Tutorial: Java enterprise app modernization

How to transform the Medrec JEE Application into microservices

Refactoring the Medrec application into microservices

Legacy Java applications are difficult to modernize. Enterprises rely on these monolithic apps to power their businesses but face an urgent mandate to move to the cloud and adopt a cloud native architecture. The following sections track the process of refactoring the MedRec application (also known as the Avitek Medical Records application), a monolithic WebLogic sample Java EE application, into microservices and deploying the new microservices on Oracle Container Engine for Kubernetes (OKE).

Getting started

The key goal in refactoring the Medrec application will be to identify the services to extract from the monolith, their interfaces, and the classes included in their scope. Following this analysis, we will be able to extract each service, so it can be developed and deployed separately on a Kubernetes cluster such as OKE, using Oracle’s tooling to create WebLogic based docker containers. The vFunction process follows three steps that accelerate the application modernization process using intelligent automation that observes actual business domain flows and replaces months of manual work and tedious modernization labs.

Step 1

Learning and assessment

vFunction dynamic analysis observes the actual Medrec business flows and behaviors via a JVM agent then applies static analysis of the bytecode for static dependencies and to assure code coverage. An initial application migration assessment report (see image below) measures application complexity across five dimensions, specifies the set of initial services that vFunction has identified, and related classes, API end points, and exclusivity calculations. The video below introduces the Medrec analysis and discusses several key refactoring concepts including service exclusivity, infrastructure classes, and entry points.

Step 2

Analysis and automation

Once the learning and assessment phase is completed, vFunction presents the analysis to the architect in an interactive console that provides an initial service topology and detailed visibility into all related interdependencies that may require additional refinement by the architect. The next video in the Medrec analysis walks you through the vFunction user interface and reviews the initial results, interactions, and recommendations.

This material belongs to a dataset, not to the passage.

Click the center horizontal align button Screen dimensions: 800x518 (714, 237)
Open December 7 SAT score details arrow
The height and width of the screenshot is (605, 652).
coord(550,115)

Consolidating services: chat function

As an architect, augmented by the vFunction UI, you have the power to apply your perspective and refinement to the system recommendations. In the Medrec application example, the next step in the process is to begin to further consolidate the services and maximize service exclusivity based on vFunction’s initial decomposition. These next steps show how vFunction takes an architect from an initial service topology to a final, simplified microservice architecture of five services and a common library using best practices including merging services, creating new API endpoints, and building a common services library. The next step involves creating a singular Chat function for the Medrec application. This short video below demonstrates how to merge services, explore dynamic class exclusivity, create new API entry points, and rename a new complete microservice as DrPatientChat which is 100% exclusive.

Creating a single search microservice

Next, the Medrec analysis focuses on creating a single Search microservice by investigating static classes that are identified as non-exclusive and marking them as infrastructure classes and thus assigning them to a common library. The following video tracks that process, merges two search services into one, identifies resources that should also be common, and renaming the consolidated new microservice as PatientSearch.

Constructing a common library

The next video illustrates best practices for ensuring a clean common library by identifying non-foundational classes in the common jar and ways to reduce the scope of a service by ignoring redundant classes that then yield a minimal context.

A final microservice architecture

The final video showcases the remaining steps to create a new microservice architecture consisting of 5 services for chat, search, authentication, record management, and registration.

Step 3

Service extraction & deployment

From the vFunction UI, you can select which services to extract and the system will create a set of Service Specification JSON files.  That file is referenced by a vFunction code-copy utility that pulls from the necessary source code and creates a POM file to use with Maven to build the new service. To deploy on Kubernetes and OCI, vFunction leverages WebLogic Server Deploy Tooling and the WebLogic Image Tool. In addition, you’ll need:

  • A running service instance of Oracle Container Engine for Kubernetes (OKE) cluster
  • Familiarity with kubectl
  • Access to Helm
  • WebLogic Kubernetes operator installed on the cluster
  • Ingress controller (operator) installed on the cluster (currently supported “Nginx” and “Traefik”)
  • An Oracle account with permissions to download WebLogic base docker images
  • A docker repository to upload all images that are created during the process

Summary

Monolithic Java applications can be modernized quickly and migrated confidently to the cloud with the vFunction platform, using a low-risk approach that results in high value. Not only does this avoid the downside and disappointments of the typical lift-and-shift approach to cloud migration, but it also allows the enterprise application to now access all the services and advantages a cloud-native application available on OCI, from increased elasticity and scalability, faster release cycles, modern developer services, and rising productivity and business agility.